--- Check your understanding ---
1. Using the piece on computers in medicine, explain in one to three sentences why it is unrealistic to expect even the best physicians to keep up with every new development in their fields.
2. Carry on the piece on computers in medicine from the point where it stops.

--- Supplied text ---
◆ ◆ ◆

Humans repeatedly fail where computers - or humans behaving a little bit more like computers - can help. Even doctors, some of the smartest and best-trained professionals, can be forgetful, fallible and prone to distraction. These statistics might be disquieting for anyone scheduled for surgery: One in about 100,000 operations is on the wrong body part. In 1 in 10,000, a foreign object - like a surgical tool - is accidentally left inside the body.
Something as simple as a checklist - a very low tech-type of automation - can reduce such errors. For example, in a wide range of settings, surgical complications and mortality fell after implementation of a basic checklist including verification of patient identity and body part for surgery, confirmation of sterility of the surgical environment and equipment, and post-surgical accounting for all medical tools. Though simple procedures would all but eliminate certain sources of infections in hospitals, thousands of patients suffer from them in U.S. hospitals every year.
Limits on how much information we can process and manipulate make it hard or impossible for even the smartest and most adept doctors to keep up with new evidence. In 2014 alone, more than 750,000 additional medical studies were published. Granted, a physician might need to keep up only with the evidence in their specialty, but even at a fraction of this rate, it is unrealistic to expect even the best physicians to assimilate every new development in their fields. In cancer alone, 150,000 studies are published annually.
Computers, on the other hand, excel at searching and combining vastly more data than a human. IBM's Watson - the computer that won "Jeopardy!" - is among the best at doing so. Teams of physicians at Memorial Sloan Kettering Cancer Center in New York, the University of Texas MD Anderson Cancer Center in Houston, and the Cleveland Clinic are helping to train Watson to apply humanity's huge store of cancer knowledge to the delivery of more personalized treatment.
At Boston Children's Hospital, Watson will help diagnose and treat a type of kidney disease. It will team up with Apple to collect health care data; with Johnson & Johnson to improve care for knee and hip replacements; with medical equipment manufacturer Medtronic to detect when diabetes patients require adjustments to insulin doses; and with CVS to improve services for patients with chronic conditions.
Another computer-assisted approach to cancer treatment is already in place in the vast majority of oncology practices. Other automated systems check for medication prescribing errors.
To many patients, the very idea of receiving a medical diagnosis or treatment from a machine is probably off-putting. Apart from the sense that it just does not feel right to some, there is a fundamental question of whether medicine is or can be purely data driven. If the only thing between your illness and its diagnosis and cure is the manipulation of evidence, then, in principle, a computer should one day be able to deliver care as well or better than a human.
But healing may rely on more than the mere processing of data. In some cases, we may lack data, and a physician's judgment might be the best available guide.

◆ ◆ ◆

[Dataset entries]
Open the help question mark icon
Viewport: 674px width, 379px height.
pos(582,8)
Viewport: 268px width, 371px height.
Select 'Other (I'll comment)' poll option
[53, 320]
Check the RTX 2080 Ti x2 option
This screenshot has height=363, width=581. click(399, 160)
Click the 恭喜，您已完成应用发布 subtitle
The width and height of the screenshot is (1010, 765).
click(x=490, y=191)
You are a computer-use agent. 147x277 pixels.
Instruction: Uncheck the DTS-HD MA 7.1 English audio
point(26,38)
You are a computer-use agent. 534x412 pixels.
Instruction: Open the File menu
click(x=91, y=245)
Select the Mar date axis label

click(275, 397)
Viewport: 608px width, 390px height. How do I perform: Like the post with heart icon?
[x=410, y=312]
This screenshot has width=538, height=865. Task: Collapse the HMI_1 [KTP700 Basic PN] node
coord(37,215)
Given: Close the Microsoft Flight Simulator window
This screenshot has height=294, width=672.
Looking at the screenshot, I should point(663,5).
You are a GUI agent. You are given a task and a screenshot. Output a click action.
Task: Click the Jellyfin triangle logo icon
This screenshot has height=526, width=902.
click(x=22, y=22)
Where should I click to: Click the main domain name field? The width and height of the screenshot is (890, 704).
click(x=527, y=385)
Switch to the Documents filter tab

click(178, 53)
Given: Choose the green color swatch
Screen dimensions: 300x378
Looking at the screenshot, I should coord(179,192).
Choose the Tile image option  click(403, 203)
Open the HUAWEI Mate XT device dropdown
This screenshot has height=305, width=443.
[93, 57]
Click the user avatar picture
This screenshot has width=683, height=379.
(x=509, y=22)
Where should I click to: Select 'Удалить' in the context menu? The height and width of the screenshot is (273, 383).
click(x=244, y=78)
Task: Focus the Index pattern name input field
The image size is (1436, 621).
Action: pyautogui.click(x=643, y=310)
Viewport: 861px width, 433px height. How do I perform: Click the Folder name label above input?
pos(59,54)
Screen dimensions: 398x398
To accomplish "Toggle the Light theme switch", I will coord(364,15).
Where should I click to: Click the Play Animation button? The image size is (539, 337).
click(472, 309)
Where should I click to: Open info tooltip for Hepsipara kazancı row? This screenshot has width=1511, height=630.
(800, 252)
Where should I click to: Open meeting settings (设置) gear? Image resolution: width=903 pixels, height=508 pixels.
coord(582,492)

◆ ◆ ◆

--- Answers to this exercise ---
1. People can only process and handle so much information, and far more new research comes out than anyone could take in: more than 750,000 medical studies were published in 2014 alone. Even a doctor who follows only one specialty faces a huge flow, such as the 150,000 cancer studies published each year.

2.
A good deal of health care's benefits may also be in the human interaction between doctor and patient. Placebo effects can be real and strong. Many people engage the health system for reassurance and hope, even when no cure is available. Studies show that patients with close, personal bonds with their doctors and shared engagement with their care are more likely to follow their prescribed treatments. To the extent medical treatment relies on the human touch, on the trust of patients in their doctors and on physicians' embodiment of authority, a computer-delivered cure may never feel complete.
Patients also may be skeptical that a computer can deliver the best care. A 2010 study published in Health Affairs found that consumers did not believe doctors could deliver substandard care. In contrast, they thought that care strictly based on evidence and guidelines - as any system for automating medical care would be - was tailored to the lowest common denominator, meeting only the minimum quality standards.
But algorithms can be put to good use in certain areas of medicine, as complements to, not substitutes for, clinicians.
A Princeton University economics professor, Janet Currie, and colleagues developed a simple algorithm to improve care for heart attack patients. Their analysis found that about one-fifth of patients arriving in Florida hospital emergency departments with heart attacks between 1992 and 2011 received treatments not ideally suited to their condition, increasing their chances of dying in the hospital. Their algorithm based on patient characteristics could be used to indicate when treatments were not well matched to patients, potentially improving their outcomes.
Just because algorithms can assist in making decisions does not mean humans should check out and play no role. It is important not to over-rely on data and automation. Bob Wachter, a physician, relates a story about how automated aspects of an electronic medical system contributed to the overdose of a child at the University of California San Francisco Medical Center.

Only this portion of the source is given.